**Screenshot grounding data**
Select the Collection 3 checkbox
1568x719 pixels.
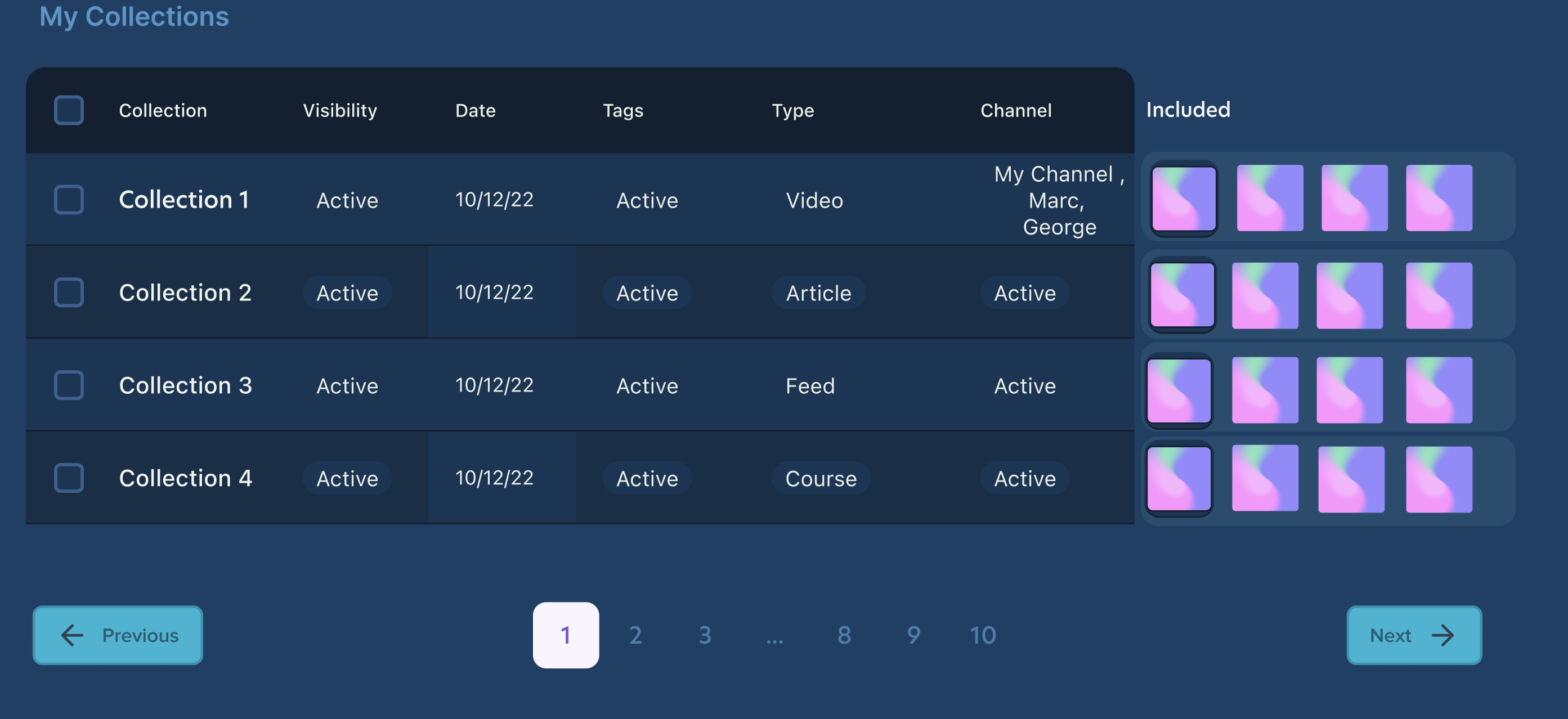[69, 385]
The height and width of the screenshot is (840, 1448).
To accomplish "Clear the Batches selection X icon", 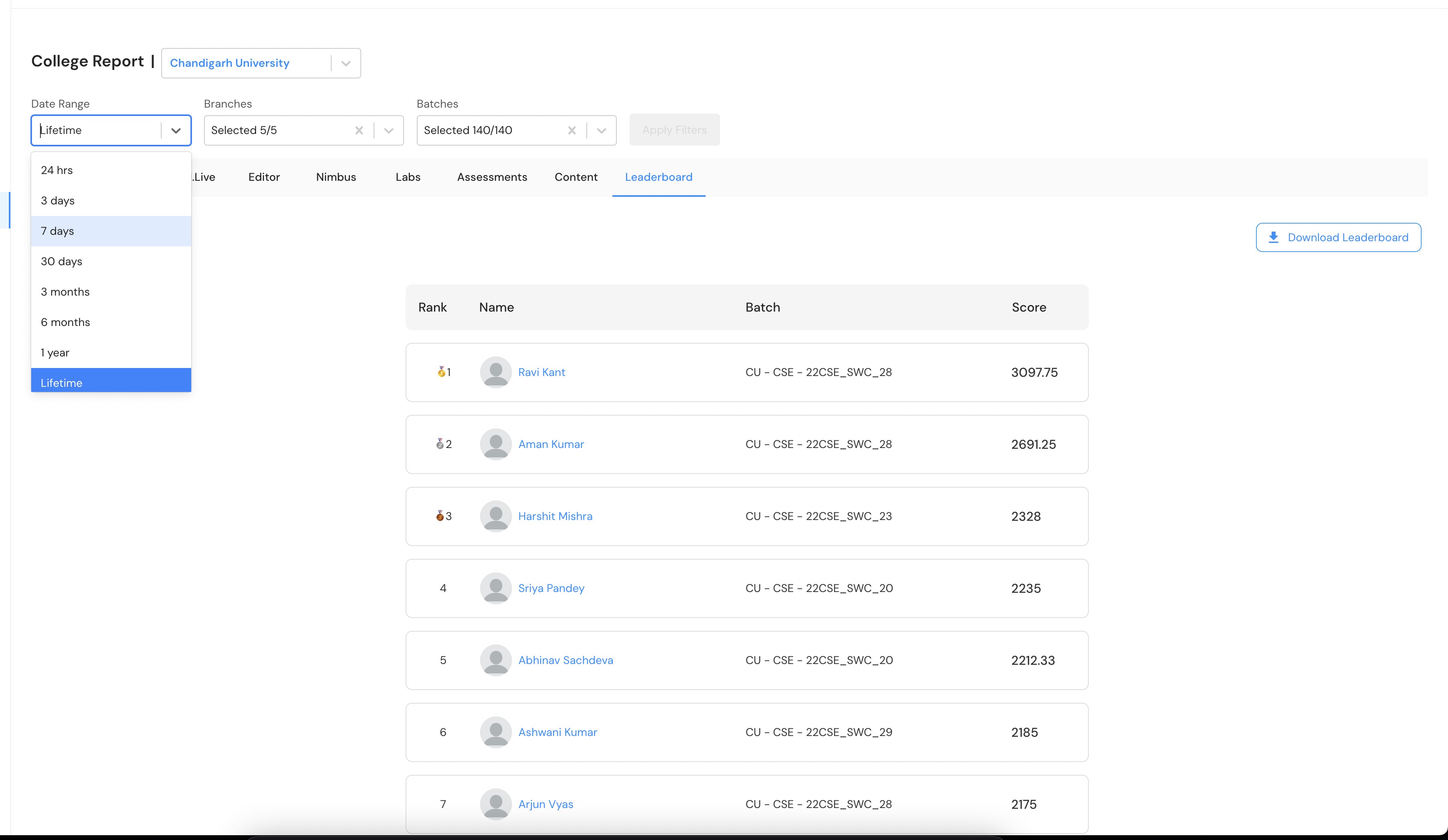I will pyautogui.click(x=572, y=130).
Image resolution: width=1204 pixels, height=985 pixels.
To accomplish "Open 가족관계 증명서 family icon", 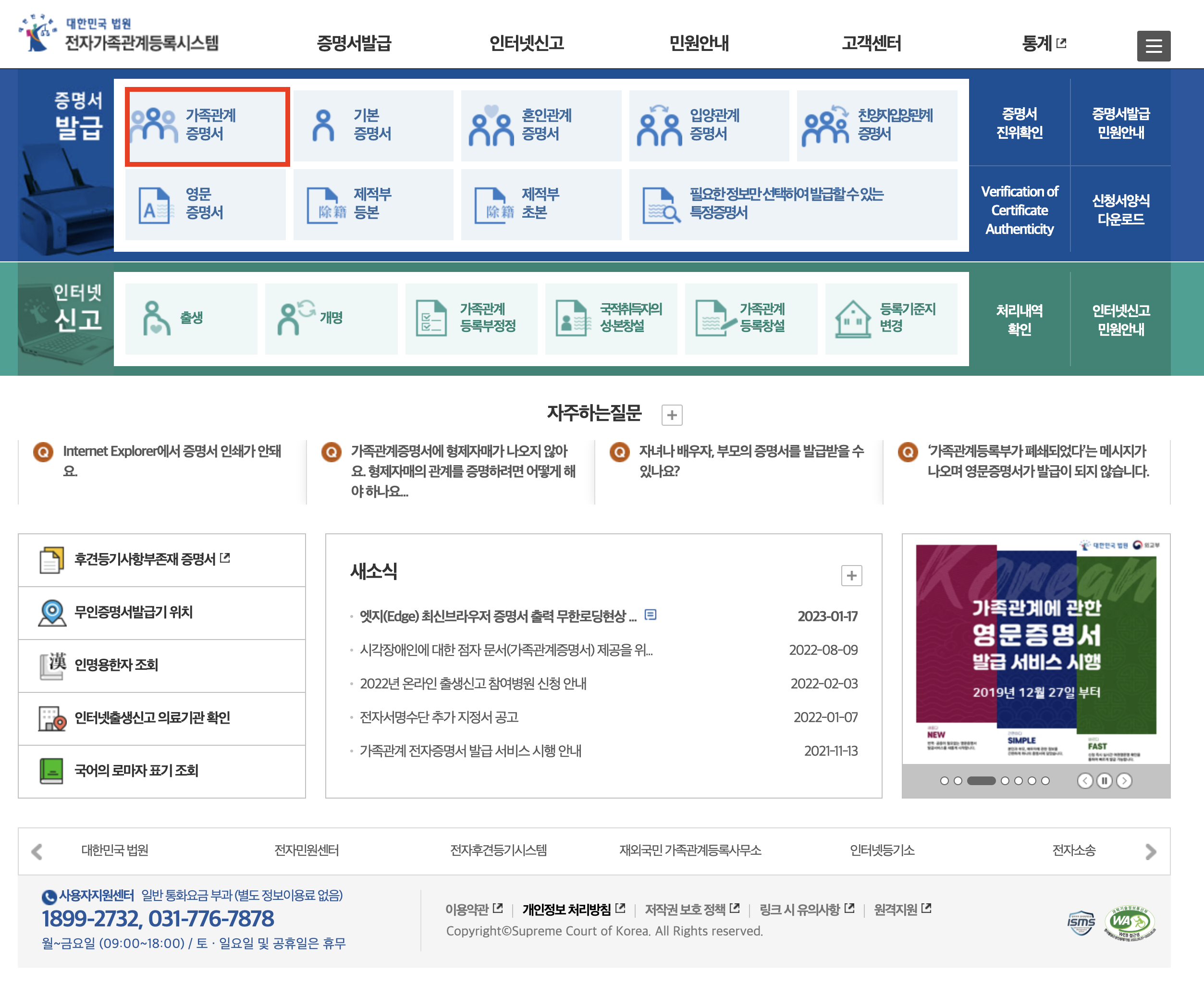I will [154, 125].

**Directions for this task**
What are the lines above that hold the string "width"? Copy them.

**Exercise response**
The height and width of the screenshot is (840, 1448).
Image resolution: width=1204 pixels, height=985 pixels.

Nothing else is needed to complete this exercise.